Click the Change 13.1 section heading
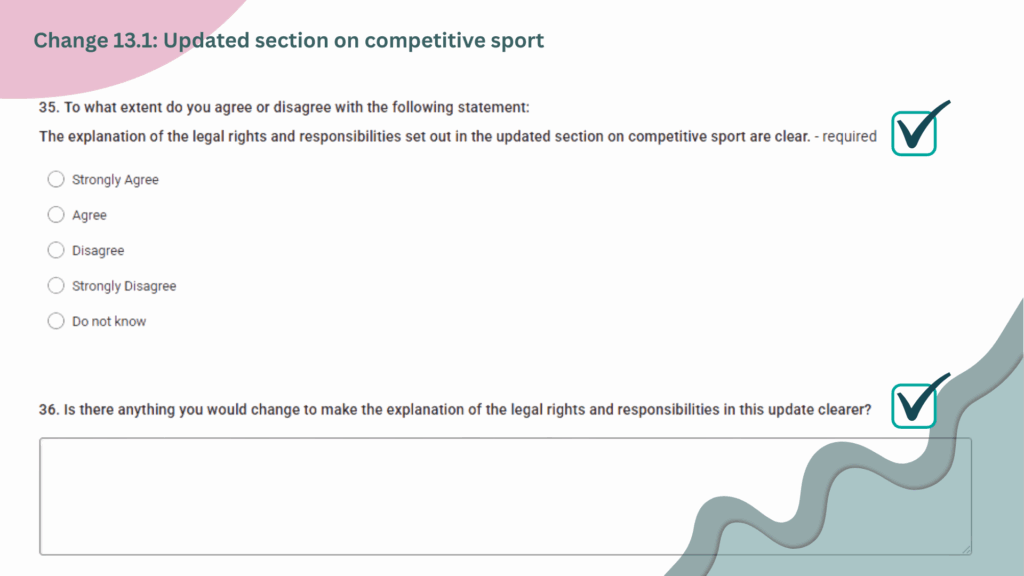Image resolution: width=1024 pixels, height=576 pixels. click(x=289, y=40)
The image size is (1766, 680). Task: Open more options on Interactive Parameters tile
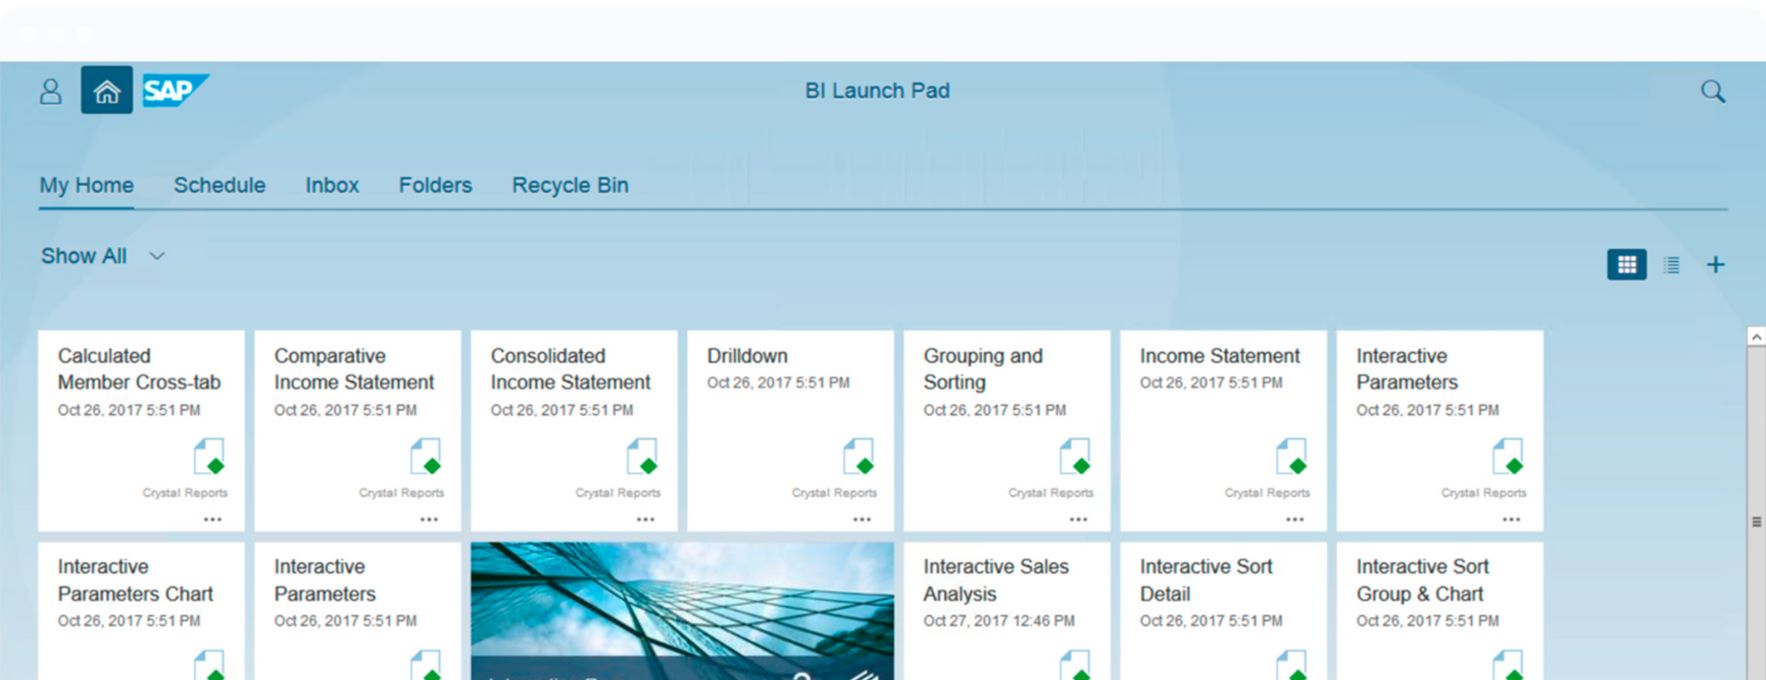click(x=1510, y=519)
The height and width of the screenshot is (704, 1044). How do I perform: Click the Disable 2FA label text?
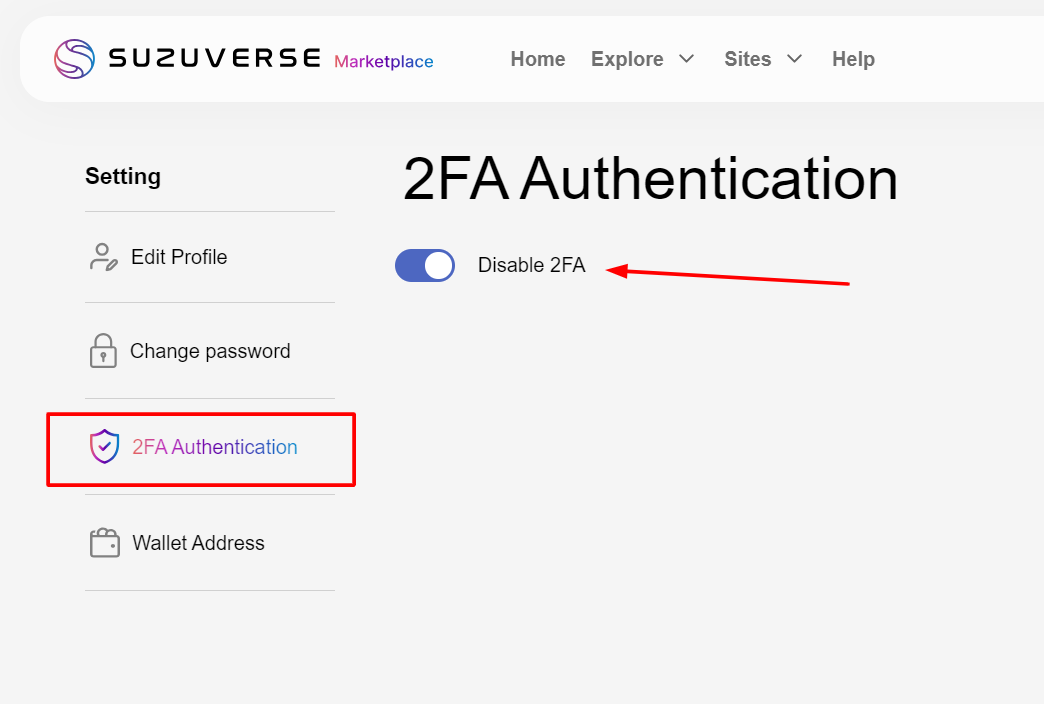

********************

> ABOUT THIS TASK
If an entry contains an image, please omit that image and print everything else verbatim.

> TASK ANSWER
Click the Change 13.1 section heading
Image resolution: width=1024 pixels, height=576 pixels. click(x=289, y=40)
The image size is (1766, 680). Task: Open more options on Interactive Parameters tile
click(x=1510, y=519)
The height and width of the screenshot is (704, 1044). How do I perform: Click the Disable 2FA label text?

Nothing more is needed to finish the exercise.